Reviews and occasional notes on classical music

"Music, both vocall and instrumental, so good, so delectable, so rare, so admirable, so super excellent, that it did even ravish and stupifie all those strangers that never heard the like." - Thomas Coryat, after hearing 3 hours of music at the Scuola di San Rocco in Venice, 1608.

Tuesday, May 22, 2018

Objectifying the subjective pleasure of reading

Fernando Pessoa: The Book of Disquiet, read by Adam Sims

"Like when a reader reads out loud, to fully objectify the subjective pleasure of reading..."

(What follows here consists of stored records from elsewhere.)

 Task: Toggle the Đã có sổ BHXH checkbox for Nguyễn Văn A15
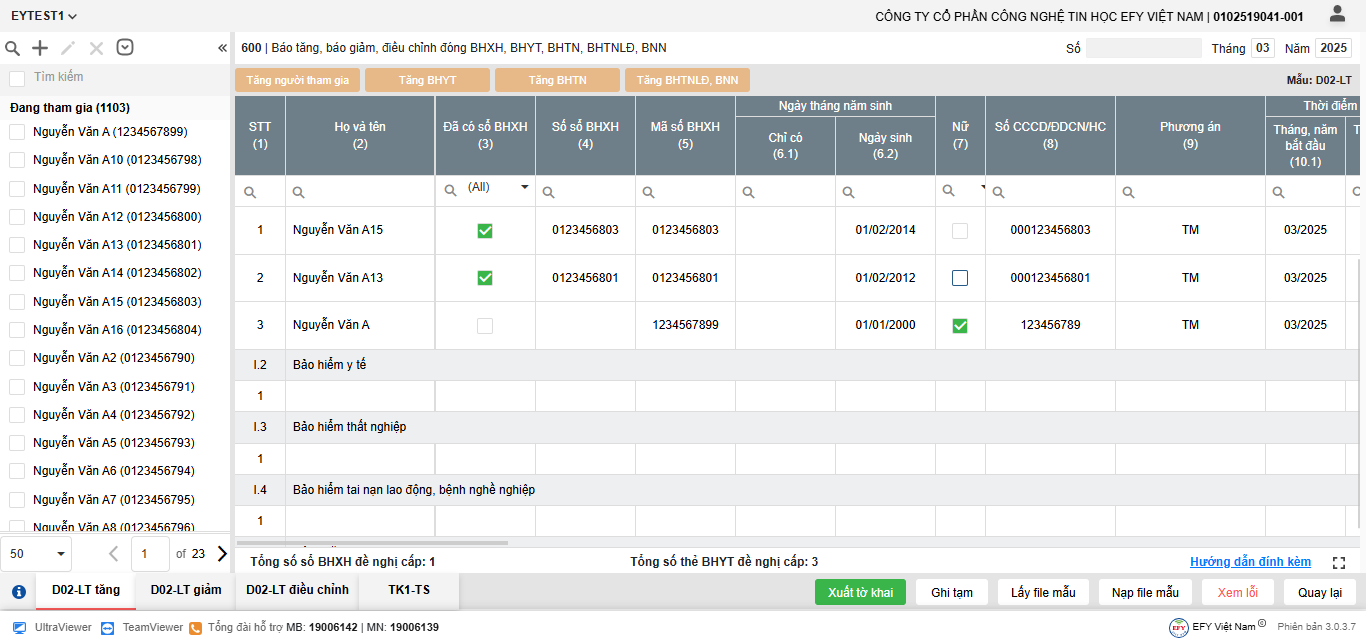click(485, 231)
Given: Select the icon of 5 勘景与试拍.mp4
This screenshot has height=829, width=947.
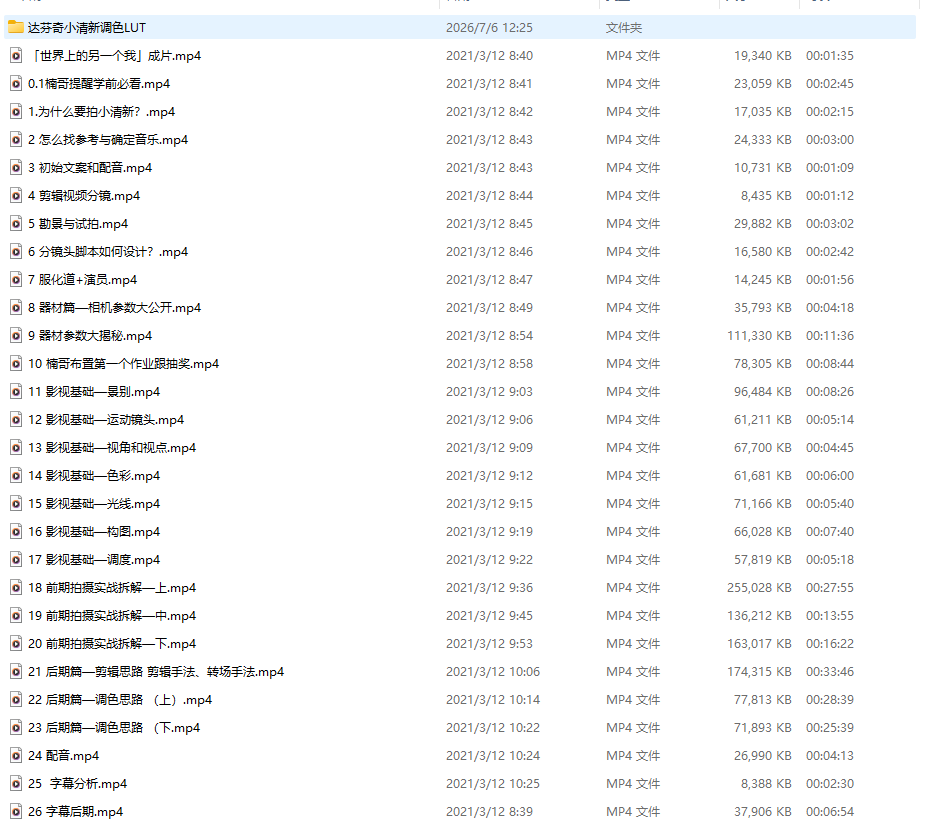Looking at the screenshot, I should (x=16, y=224).
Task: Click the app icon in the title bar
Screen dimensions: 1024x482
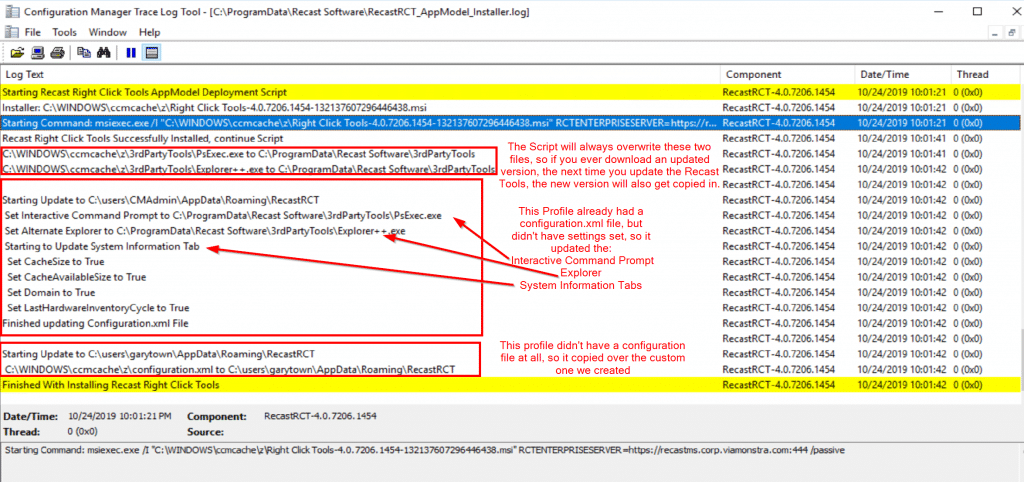Action: point(11,11)
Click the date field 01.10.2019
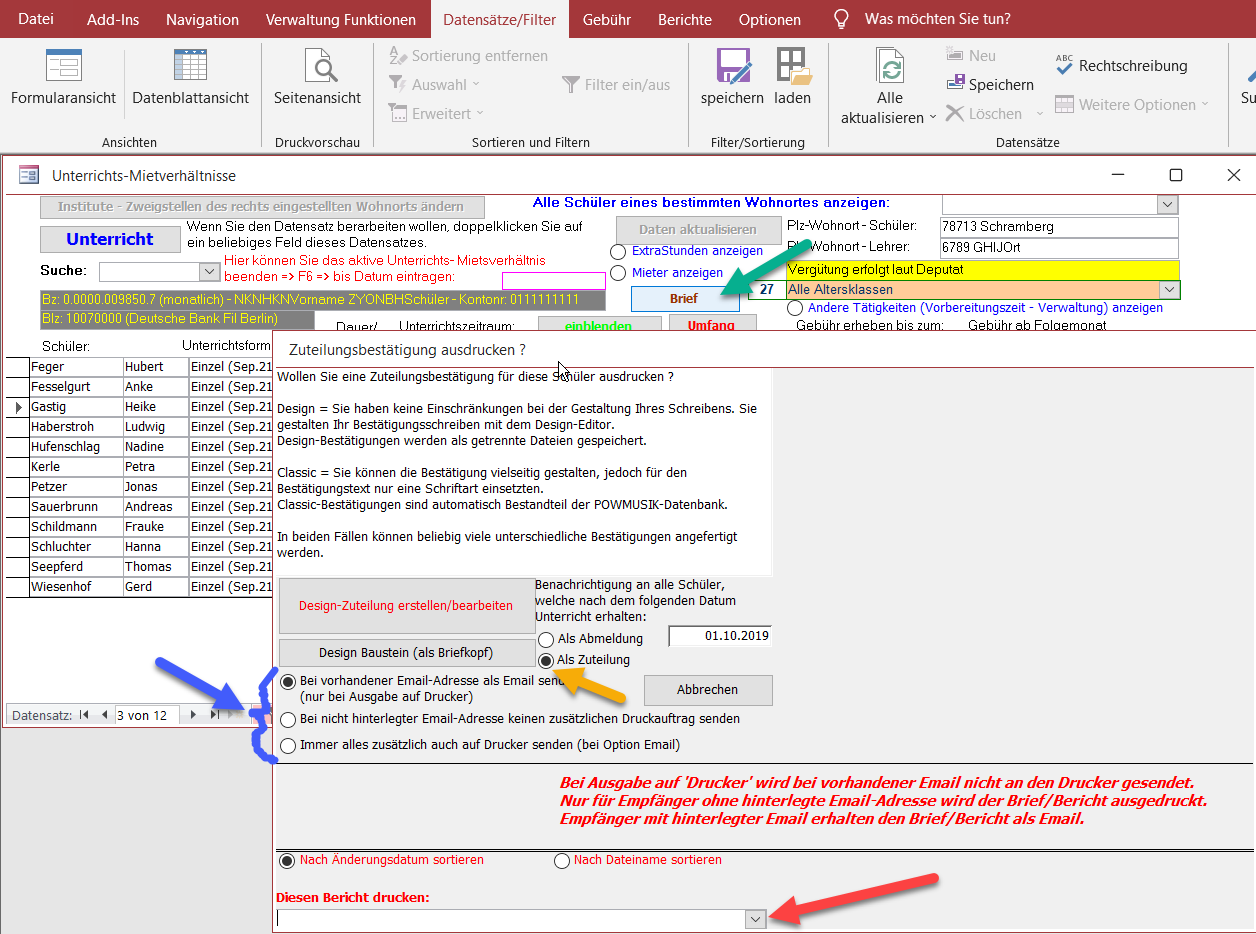This screenshot has height=934, width=1256. pyautogui.click(x=720, y=636)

In his great masterwork The Book of Disquiet the great Portuguese modernist Fernando Pesoa posits a perfect retirement:
"...on the outskirts of somewhere or other, enjoying a tranquillity in which I won’t write the works I don’t write now.... How sublime to waste a life that could have been useful, never to execute a work of art that was certain to be beautiful."
For a retired librarian living on the tranquil outskirts of Canada, this feels a bit close to the bone. When the marvellous Adam Sims came to this passage in this perfect new unabridged Naxos Audiobook, I realized that I wasn't even reading Pessoa myself (though the eBook is on my iPad all set to be read), but sublimely having someone else read it to me. All something that might have happened in an updated version of a work by Pessoa.

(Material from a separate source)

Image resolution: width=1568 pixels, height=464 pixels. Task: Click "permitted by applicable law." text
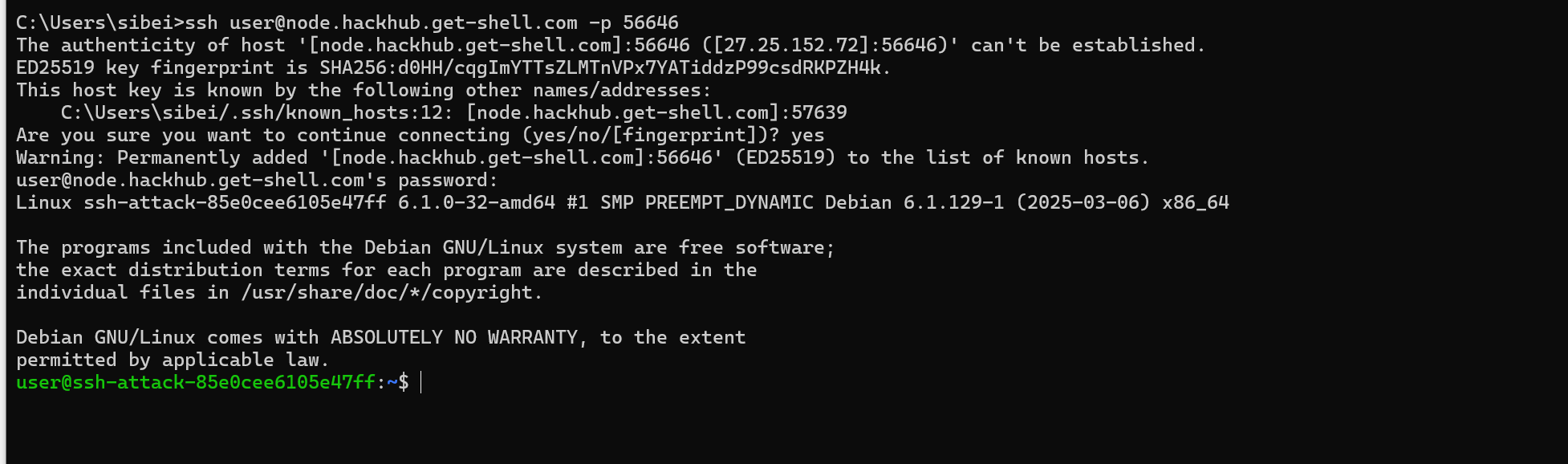(x=173, y=360)
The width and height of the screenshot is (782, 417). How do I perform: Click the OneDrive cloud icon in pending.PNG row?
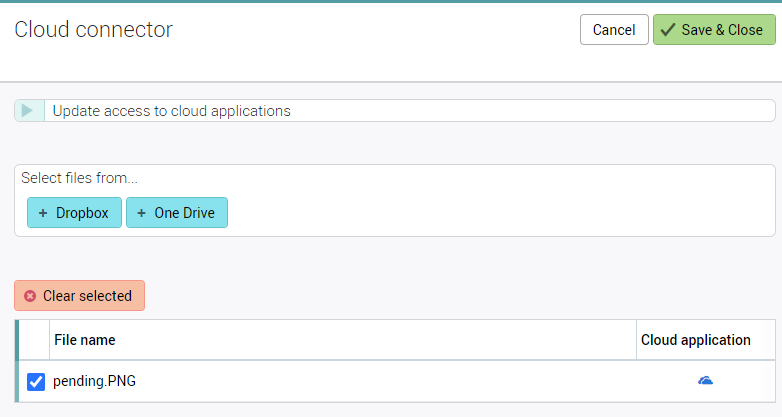pos(705,381)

Pessoa is so much in vogue today, I guess, because of our almost random jumble of yearnings, for meaning, for an end of pain, for hope, for comfort, for life and/or oblivion. "To possess, in the shade, that nobility of spirit that makes no demands on life... To be no more, to have no more, to want no more." Adam Sims beautifully, carefully, soberly even, communicates almost unbearable grief when Pessoa's protagonist Bernardo Soares, his own stand-in "heteronym", confesses to the terrible effect of losing his mother when he was only one year old, and his father, a suicide, at three. And then, in a just-a-touch lighter tone, he turns to the dark comedy of Soares' elaborate circumlocutions, a combination of Melville's Bartleby, Kafka's Samsa and Borges' Doctor Tsun. The Book of Disquiet is often so very funny, full of irony but with no mordant bite.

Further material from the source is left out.